These are the key concepts you need to understand to accurately answer the question.

Understanding Integral Calculus
Integral calculus is a branch of calculus concerned with the theory of integration and its applications. It revolves around the idea of finding the area under a curve. This area represents the integral of a function over a given interval.

In a double integral, like the one in our exercise, we handle functions of two variables. The notation \(\int_{a}^{b}\int_{c}^{d} f(y, x) \, dy \, dx\)is typically used, where we first integrate with respect to \(y\), and then \(x\).
  • This process can be visualized as accumulating small strips in the \(y\)-direction, and stacking them along the \(x\)-direction.
  • The double integral essentially helps find volumes under surfaces defined by \(f(y, x)\).
  • It's crucial to evaluate these integrals in the correct order unless the limits and function allow for a change of order.
You will see that these integrations occur step-by-step as you go from inside out, which simplifies solving complex problems.
Definite Integrals Explained
Definite integrals are a type of integral with set limits, defining the upper and lower bounds of the area we wish to compute. When you see notations such as \(\int_{a}^{b} f(x) \, dx\), it represents the area from \(a\) to \(b\) under the curve of \(f(x)\).

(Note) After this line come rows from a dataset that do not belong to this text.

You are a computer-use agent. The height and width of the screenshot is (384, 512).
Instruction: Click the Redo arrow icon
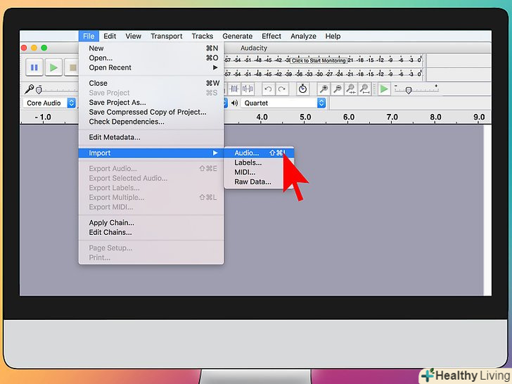point(282,89)
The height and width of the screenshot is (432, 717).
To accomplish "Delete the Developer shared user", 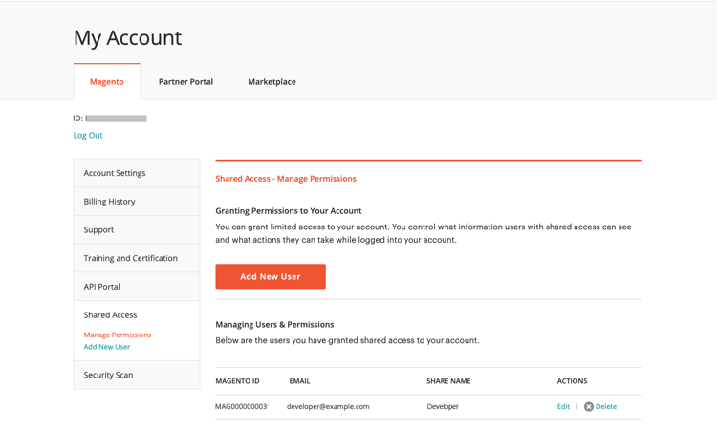I will pyautogui.click(x=606, y=406).
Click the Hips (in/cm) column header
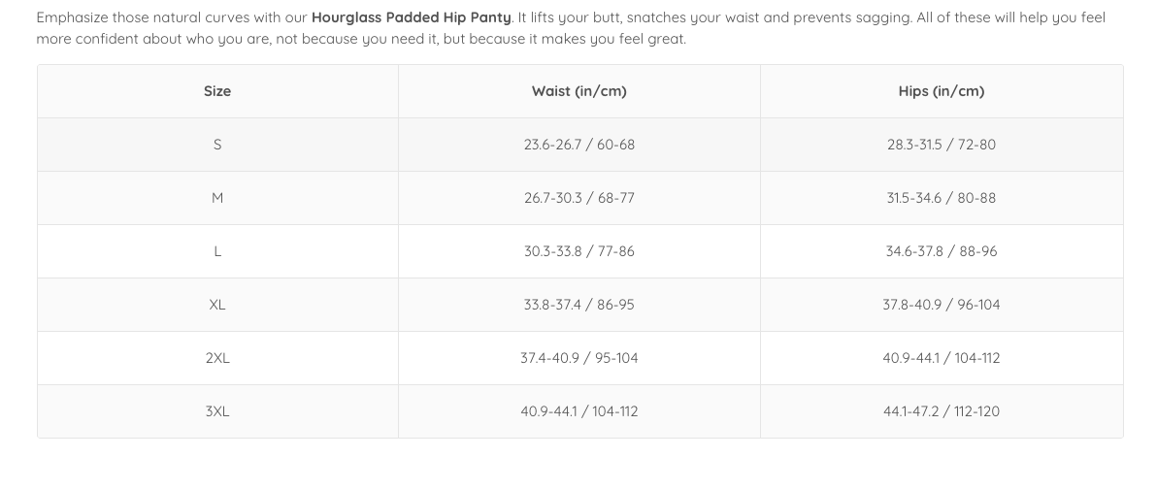1157x490 pixels. click(x=942, y=91)
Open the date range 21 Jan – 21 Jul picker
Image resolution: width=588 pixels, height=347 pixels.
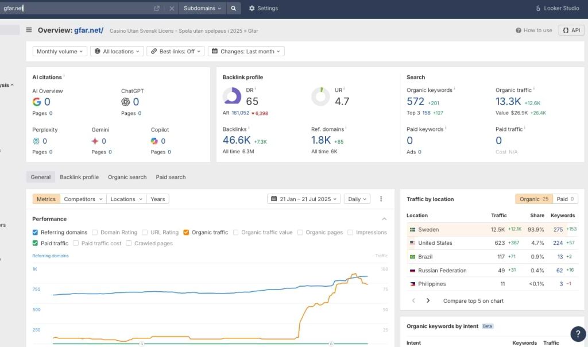tap(304, 199)
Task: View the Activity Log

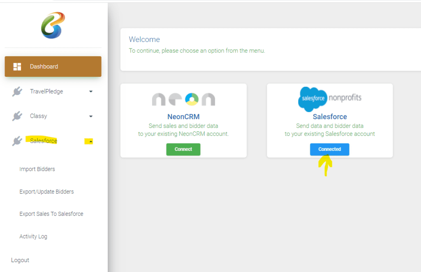Action: click(33, 237)
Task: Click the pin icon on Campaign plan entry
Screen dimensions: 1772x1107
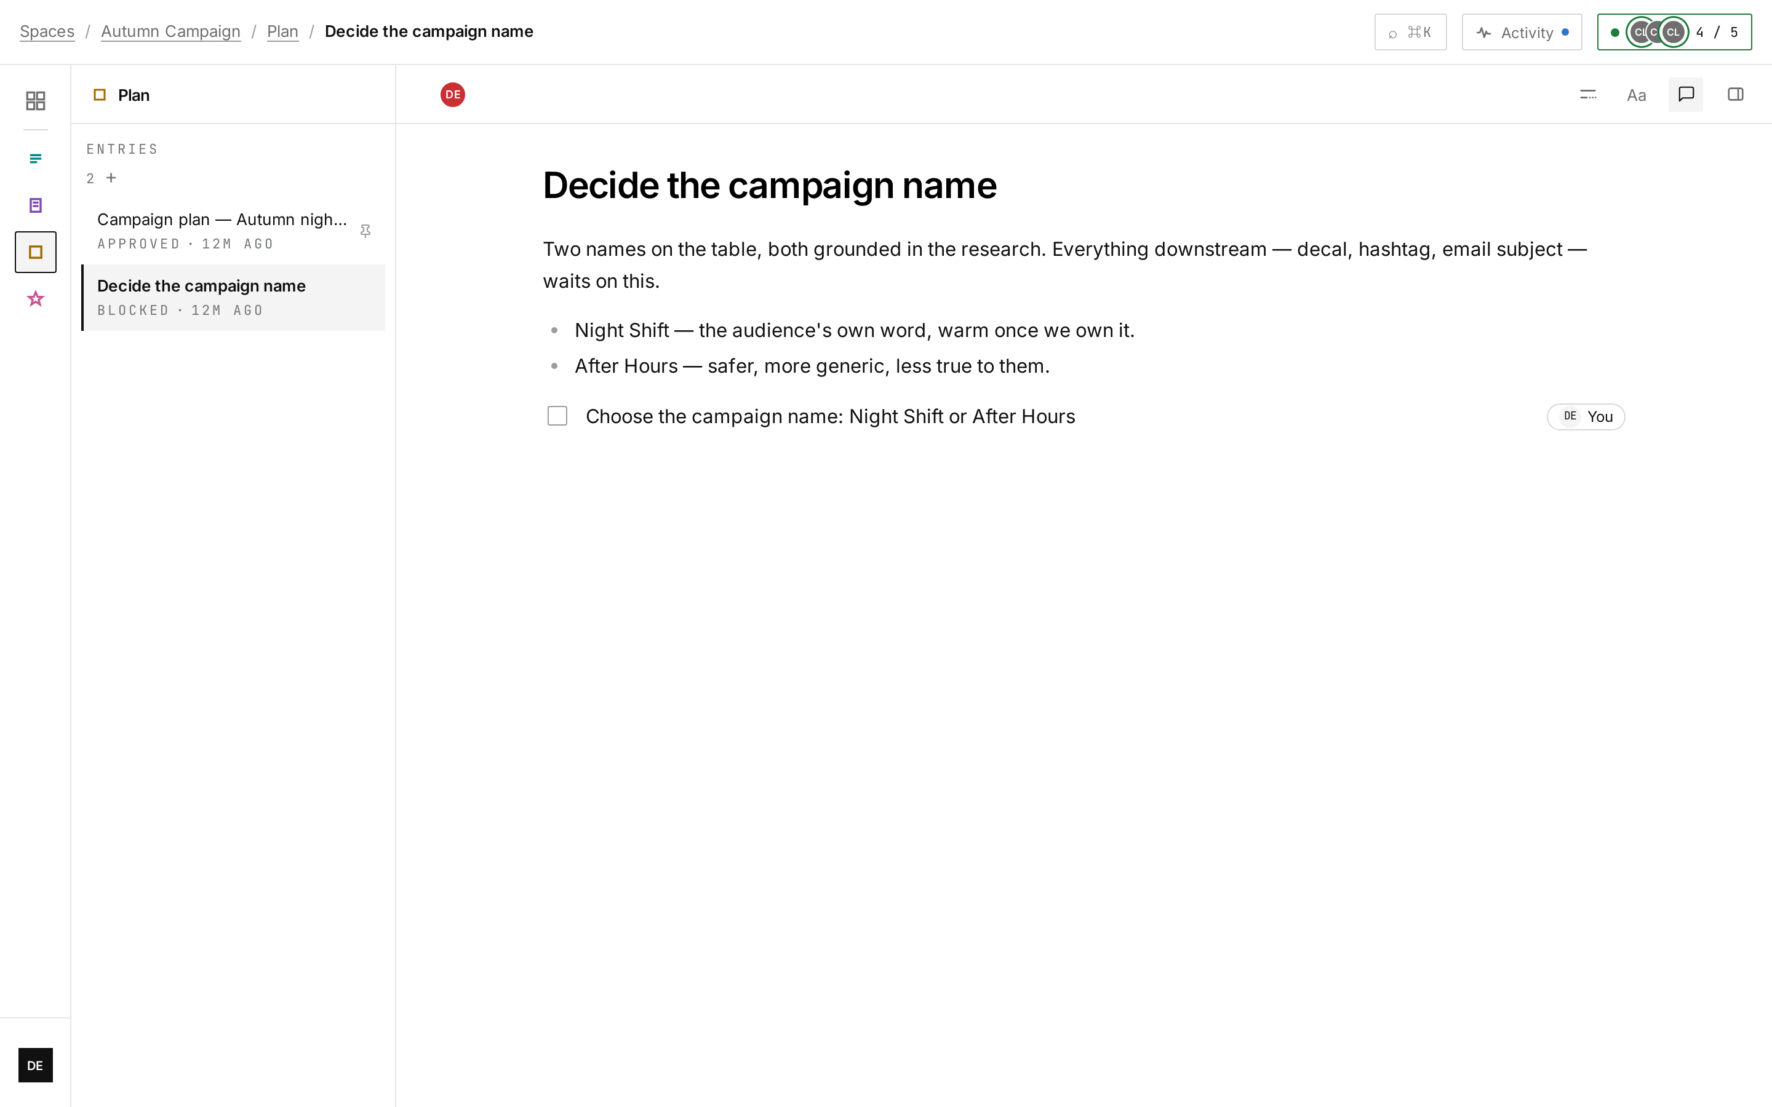Action: click(x=365, y=231)
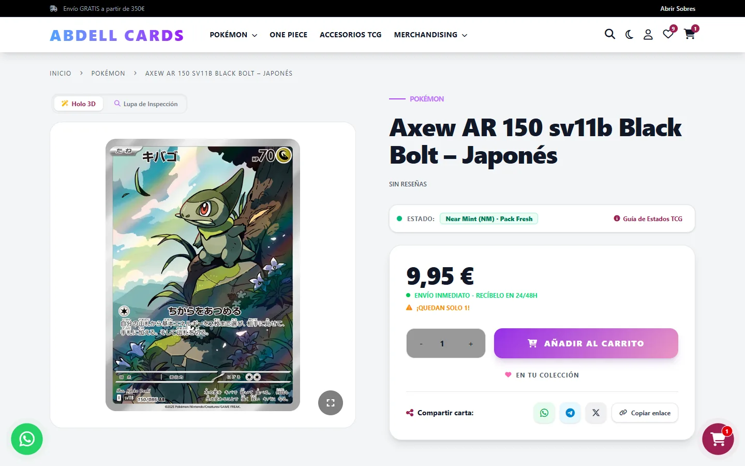Enable Holo 3D view mode
The height and width of the screenshot is (466, 745).
[79, 104]
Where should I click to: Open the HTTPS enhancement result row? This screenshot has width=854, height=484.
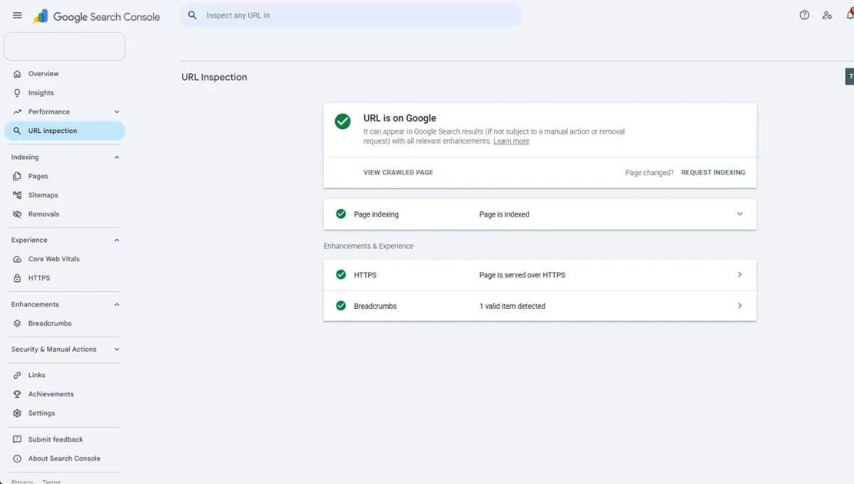[539, 275]
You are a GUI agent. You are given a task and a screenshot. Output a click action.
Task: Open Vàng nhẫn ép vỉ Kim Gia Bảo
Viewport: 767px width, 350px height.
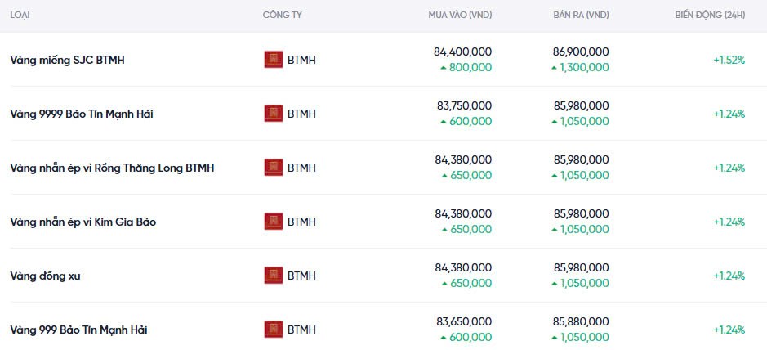pyautogui.click(x=82, y=222)
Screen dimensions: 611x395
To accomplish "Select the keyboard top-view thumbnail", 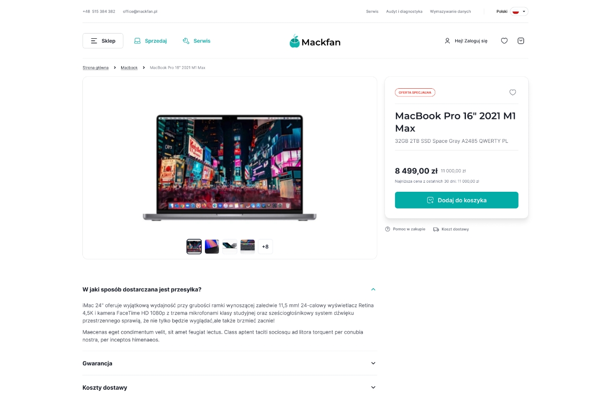I will [248, 246].
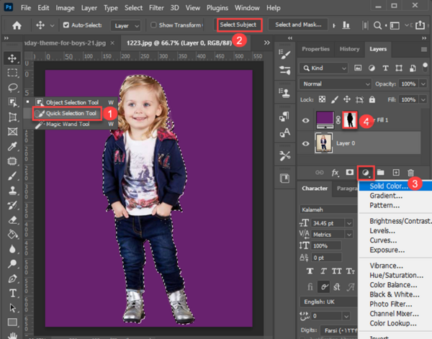Expand the Kind filter dropdown
This screenshot has width=432, height=339.
(x=324, y=68)
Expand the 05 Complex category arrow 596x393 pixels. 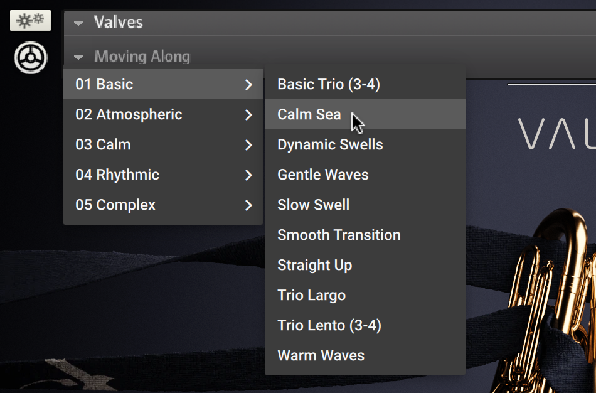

Compared to indefinite integrals, definite integrals give a numerical value rather than a function. In our exercise:
  • The outer integral limits, from \(0\) to \(\ln 2\), represent the bounds for \(x\).
  • The inner limits, from \(e^x\) to \(2\), define the bounds for \(y\).
The importance here is understanding that the definite integral's result tells us the exact accumulated area or volume within those bounds. This is especially useful in applications such as physics and engineering, where we calculate quantities over a specific interval.
Step-by-Step Evaluation of Integrals
Evaluating an integral involves step-by-step processes to find the accumulated sum described by the integral expression. Let's break down the steps further:

First, when you encounter a double integral:
  • Start by integrating with respect to the innermost variable (here it's \(y\)). This simplification usually turns the inner problem into a basic one-variable integral.
  • The forms of upper and lower limits often depend on the other variable, making your \(dy\)integral more like a parameter problem.
In the second step, you find:
  • The integral with respect to the outer variable (\(x\) in this example). This usually involves substituting back the results from your first integration.
  • Use the antiderivative to plug in the boundary values. Remember to subtract initial values from final values after substitution.
Completing these steps ensures you have handled all parts of the expression properly. The result is a single number that tells the total sum of the regions evaluated by the original double integral setup.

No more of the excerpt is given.